[[ DATA SUPPLIED, beginning ]]
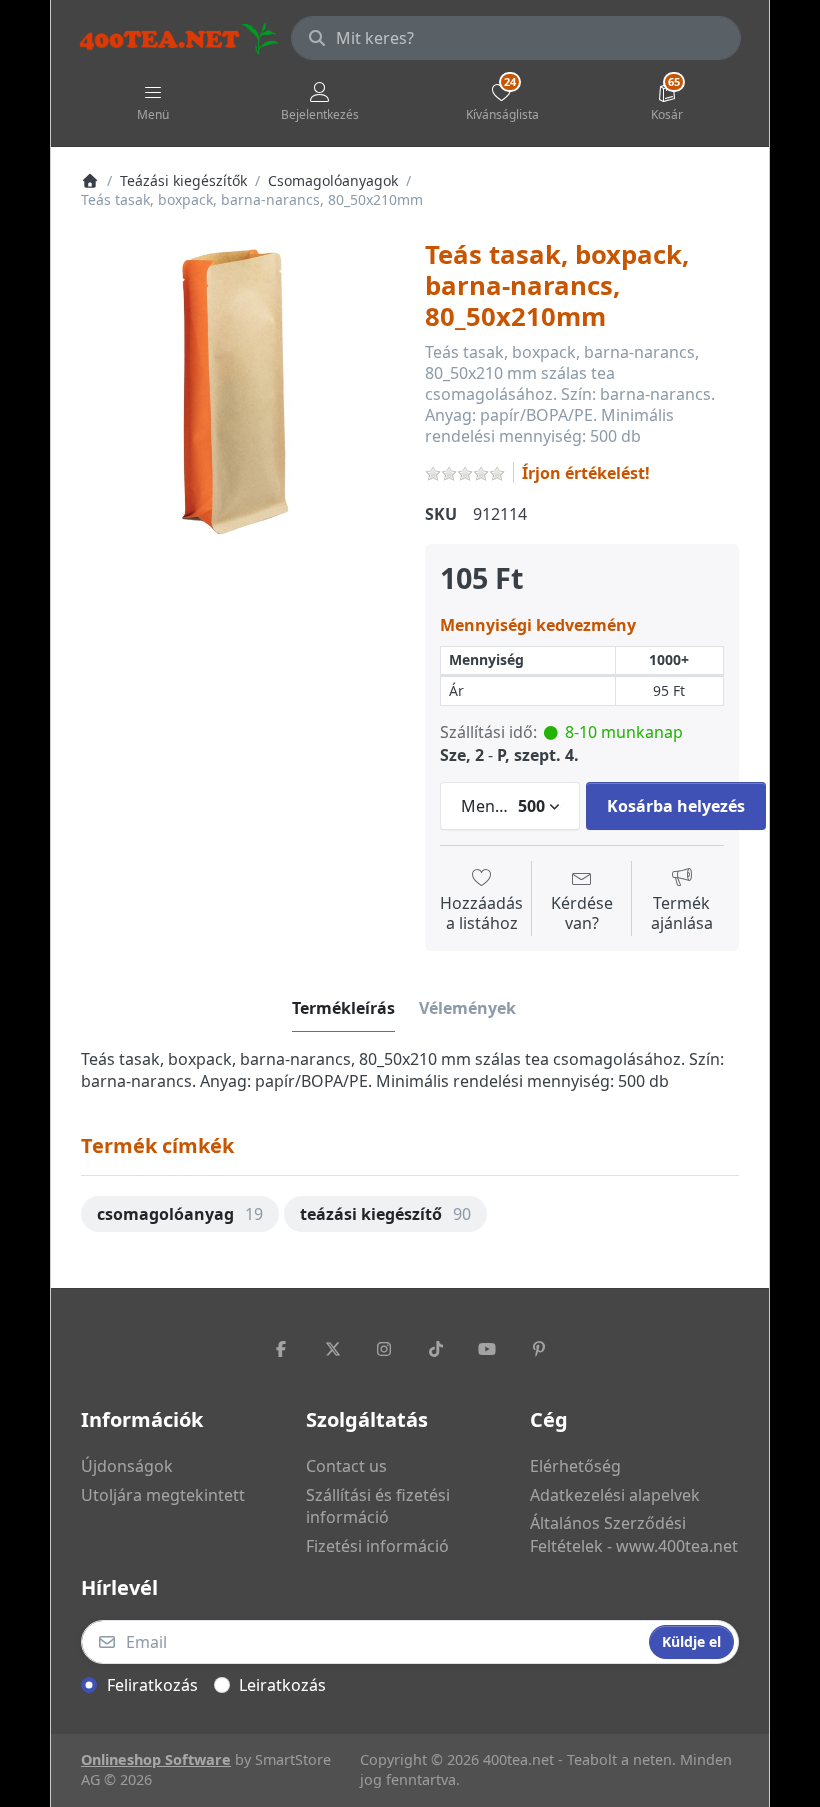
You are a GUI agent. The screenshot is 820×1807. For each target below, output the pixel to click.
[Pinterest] (539, 1349)
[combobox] (516, 38)
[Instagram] (384, 1349)
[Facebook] (281, 1349)
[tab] (343, 1008)
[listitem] (238, 397)
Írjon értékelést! (586, 473)
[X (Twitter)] (333, 1349)
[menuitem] (180, 1214)
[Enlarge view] (238, 397)
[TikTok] (436, 1349)
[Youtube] (488, 1349)
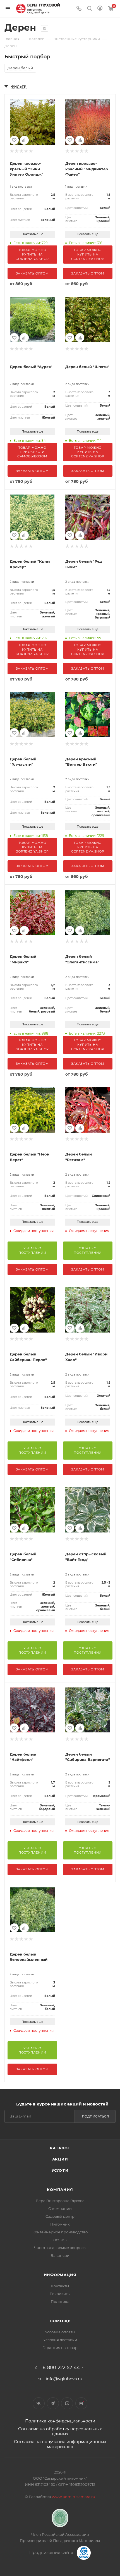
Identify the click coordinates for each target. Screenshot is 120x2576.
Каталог (60, 2148)
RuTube (81, 2403)
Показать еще (32, 234)
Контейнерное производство (60, 2232)
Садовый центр (60, 2216)
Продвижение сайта (52, 2552)
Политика (60, 2301)
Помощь (60, 2321)
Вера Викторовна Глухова (60, 2200)
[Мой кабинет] (99, 8)
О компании (60, 2208)
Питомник (60, 2224)
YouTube (67, 2403)
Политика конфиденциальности (60, 2421)
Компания (60, 2189)
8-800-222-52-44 (61, 2367)
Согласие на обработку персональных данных (60, 2431)
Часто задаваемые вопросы (60, 2247)
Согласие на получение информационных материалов (60, 2444)
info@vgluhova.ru (64, 2378)
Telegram (53, 2403)
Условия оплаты (60, 2332)
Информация (60, 2274)
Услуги (60, 2170)
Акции (60, 2159)
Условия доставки (60, 2340)
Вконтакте (39, 2403)
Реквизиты (60, 2293)
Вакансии (60, 2255)
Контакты (60, 2286)
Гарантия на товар (60, 2347)
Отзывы (60, 2240)
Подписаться (95, 2116)
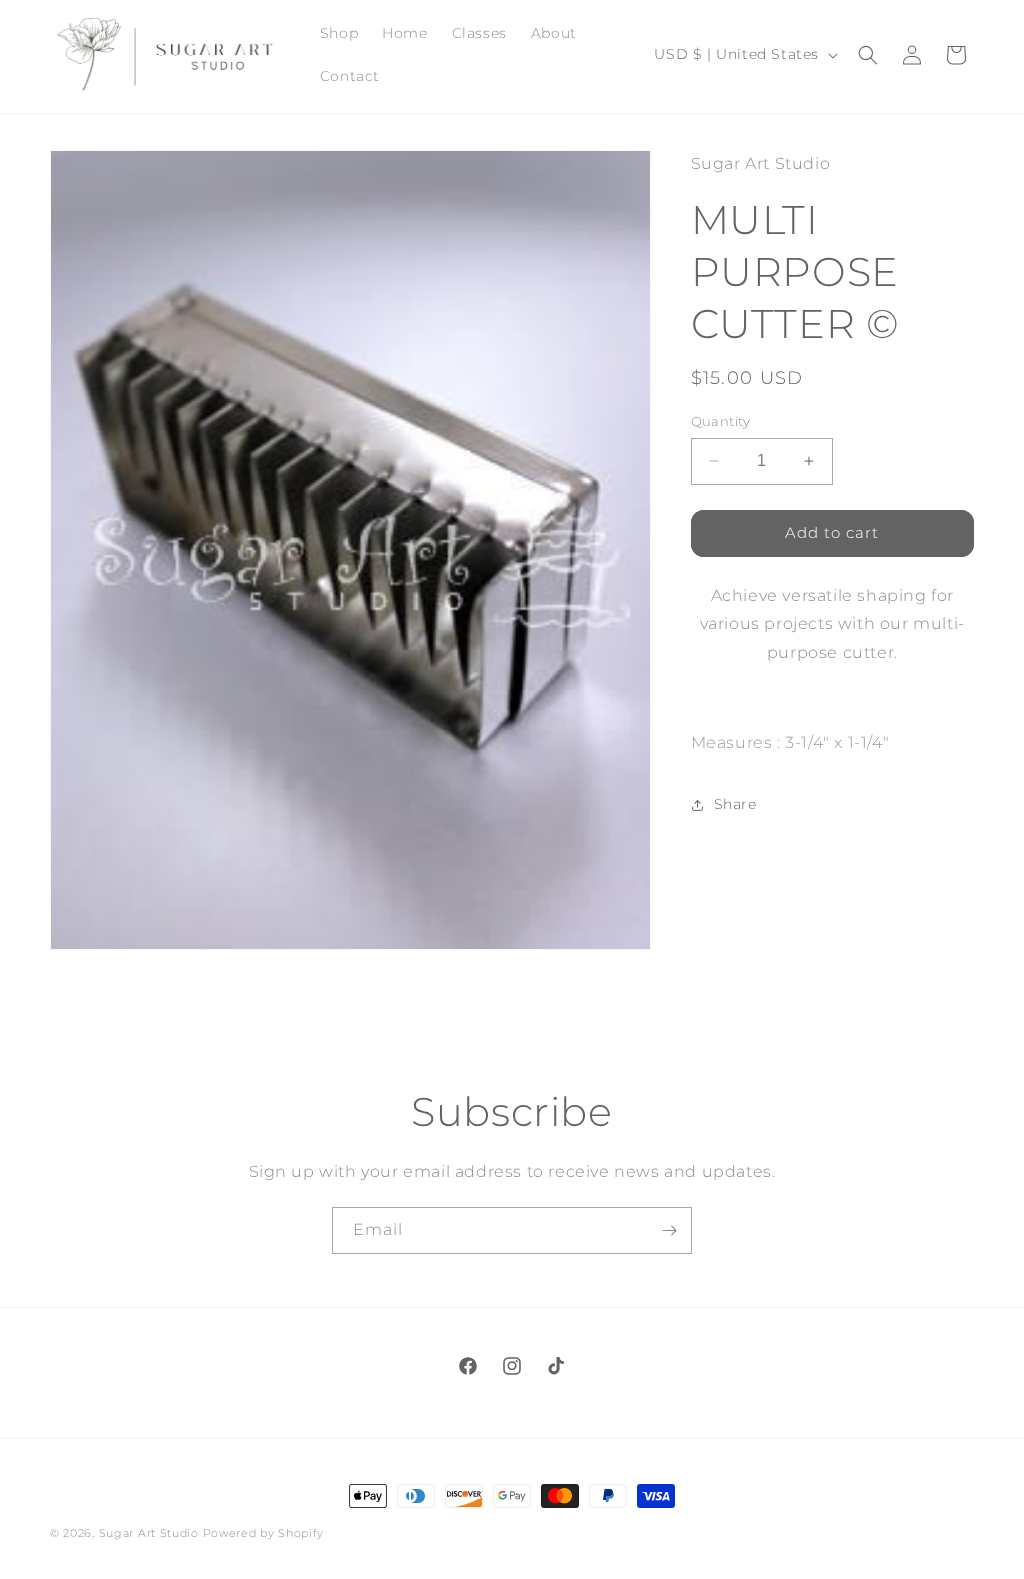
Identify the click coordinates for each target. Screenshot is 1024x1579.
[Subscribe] (669, 1230)
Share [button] (735, 804)
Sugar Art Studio (149, 1533)
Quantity (721, 421)
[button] (868, 55)
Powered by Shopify (264, 1533)
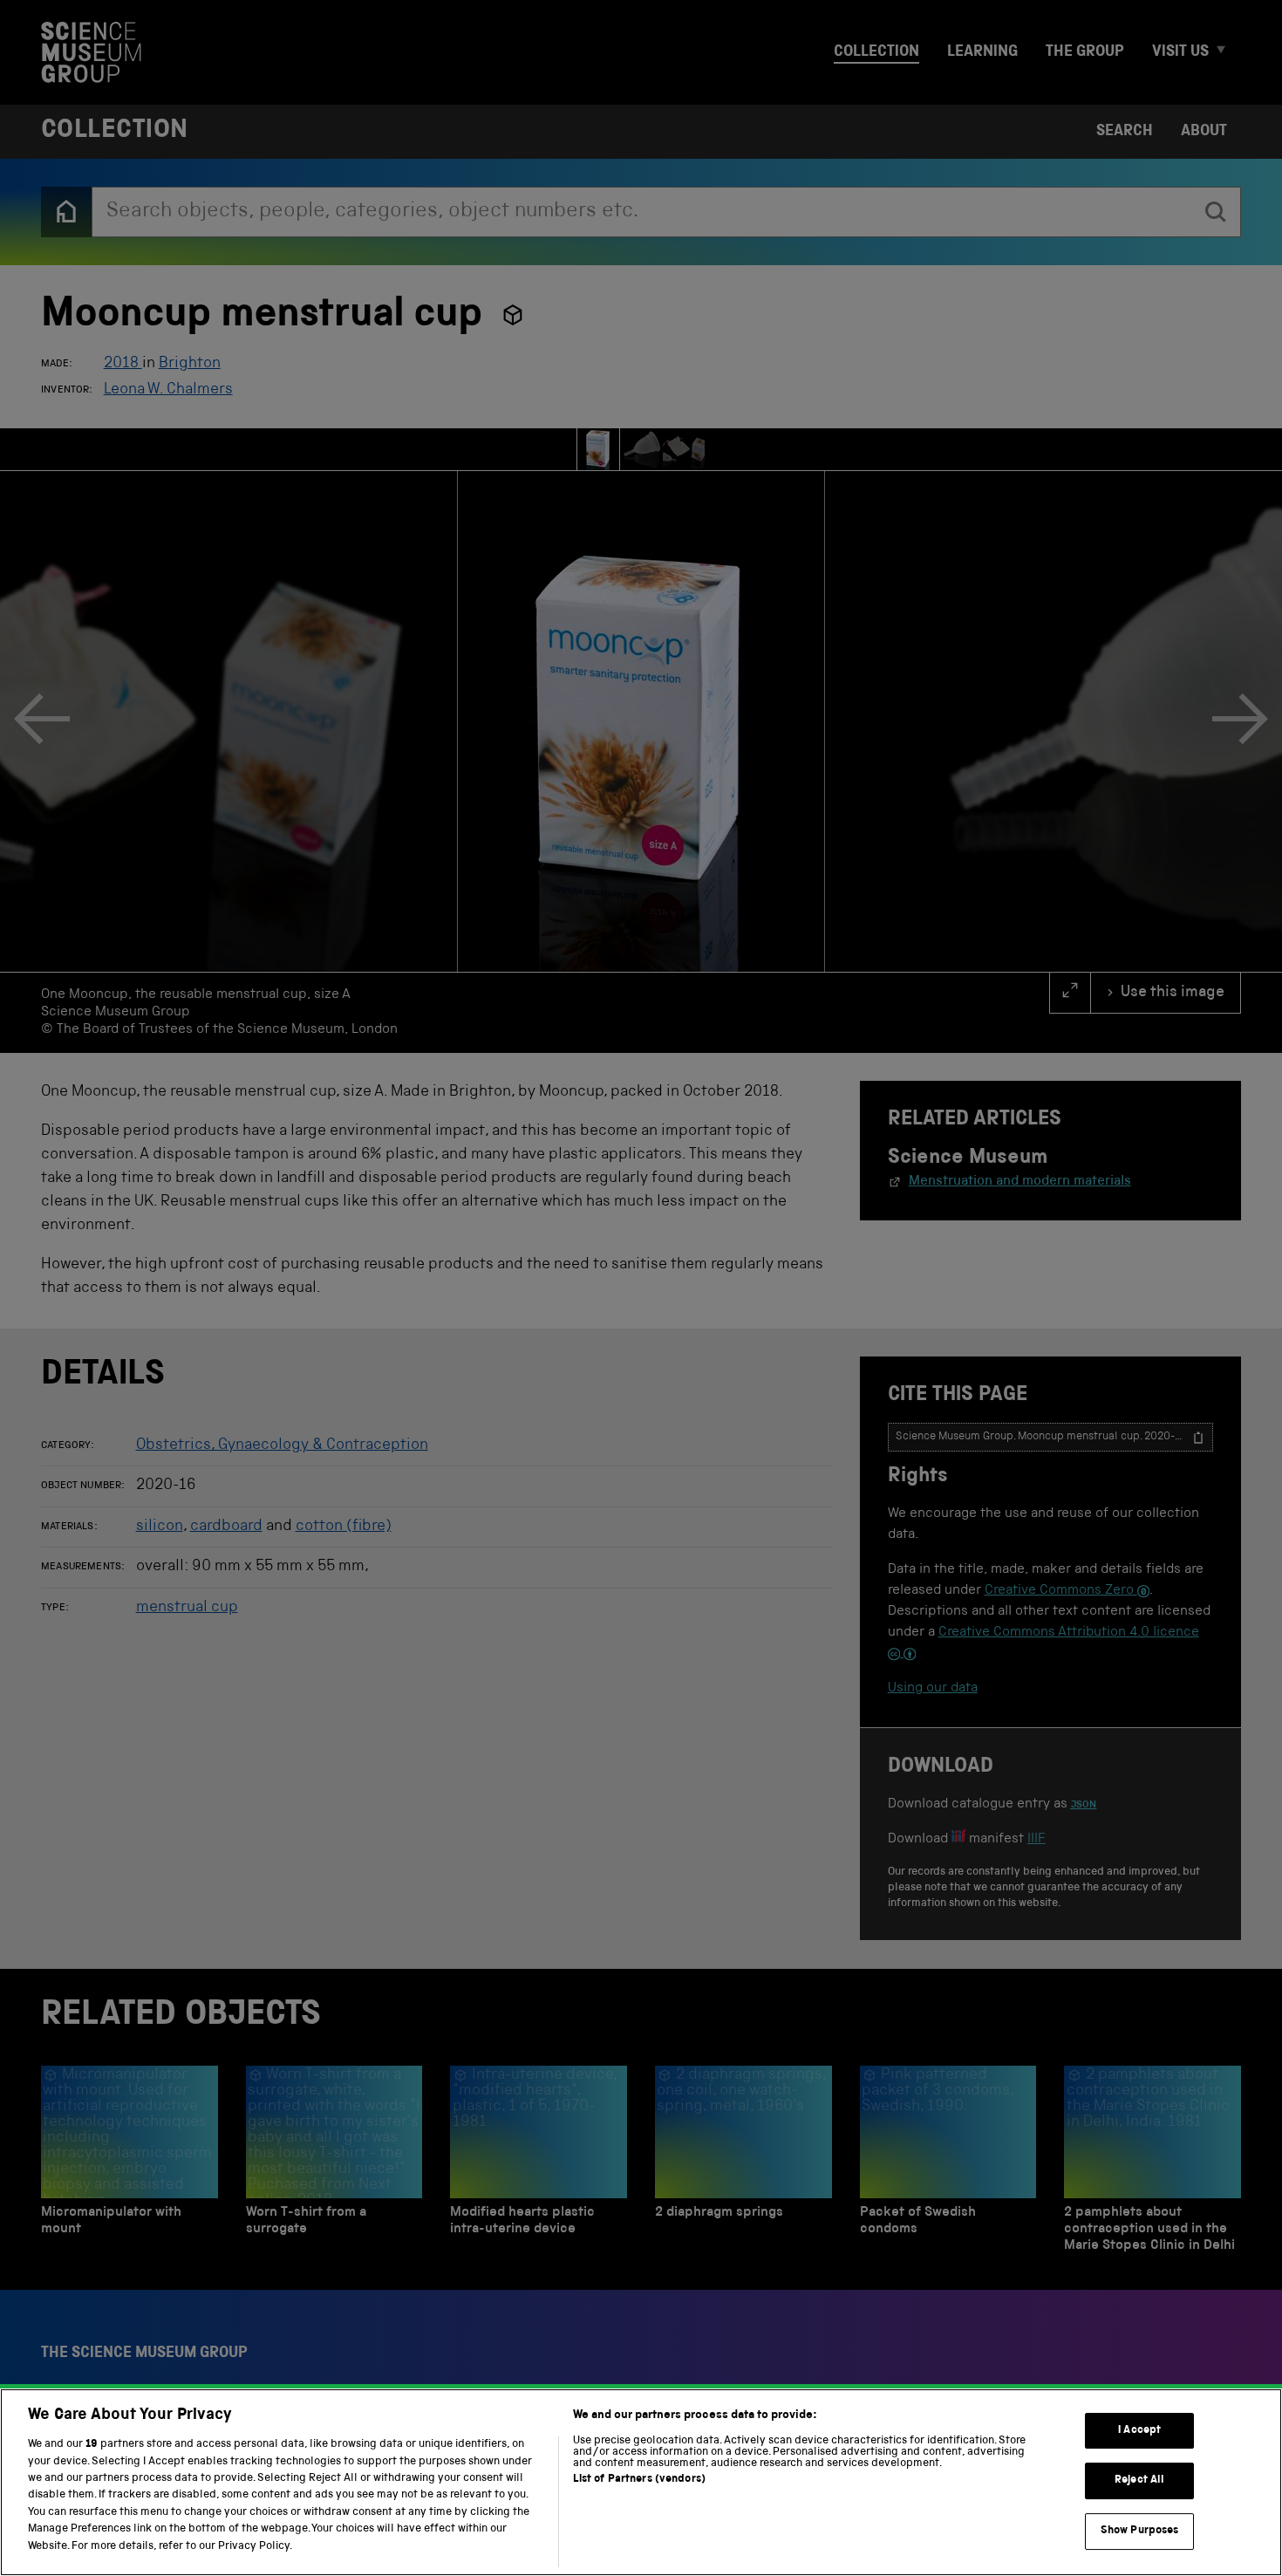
[[ DATA SUPPLIED, end ]]
-- THE TASK --
Pictures stay out; reproduce every line of the records exactly.

-- YOUR RESPONSE --
You are a GUI agent. The screenshot is 820×1807. For each target below, output the pixel to click.
[Pinterest] (539, 1349)
[combobox] (516, 38)
[Instagram] (384, 1349)
[Facebook] (281, 1349)
[tab] (343, 1008)
[listitem] (238, 397)
Írjon értékelést! (586, 473)
[X (Twitter)] (333, 1349)
[menuitem] (180, 1214)
[Enlarge view] (238, 397)
[TikTok] (436, 1349)
[Youtube] (488, 1349)
Identify the click coordinates for each target. Screenshot is 120x2576.
Каталог (60, 2148)
RuTube (81, 2403)
Показать еще (32, 234)
Контейнерное производство (60, 2232)
Садовый центр (60, 2216)
Продвижение сайта (52, 2552)
Политика (60, 2301)
Помощь (60, 2321)
Вера Викторовна Глухова (60, 2200)
[Мой кабинет] (99, 8)
О компании (60, 2208)
Питомник (60, 2224)
YouTube (67, 2403)
Политика конфиденциальности (60, 2421)
Компания (60, 2189)
8-800-222-52-44 (61, 2367)
Согласие на обработку персональных данных (60, 2431)
Часто задаваемые вопросы (60, 2247)
Согласие на получение информационных материалов (60, 2444)
info@vgluhova.ru (64, 2378)
Telegram (53, 2403)
Условия оплаты (60, 2332)
Информация (60, 2274)
Услуги (60, 2170)
Акции (60, 2159)
Условия доставки (60, 2340)
Вконтакте (39, 2403)
Реквизиты (60, 2293)
Вакансии (60, 2255)
Контакты (60, 2286)
Гарантия на товар (60, 2347)
Отзывы (60, 2240)
Подписаться (95, 2116)
Identify the click coordinates for each target. Screenshot is 1024x1579.
[Subscribe] (669, 1230)
Share [button] (735, 804)
Sugar Art Studio (149, 1533)
Quantity (721, 421)
[button] (868, 55)
Powered by Shopify (264, 1533)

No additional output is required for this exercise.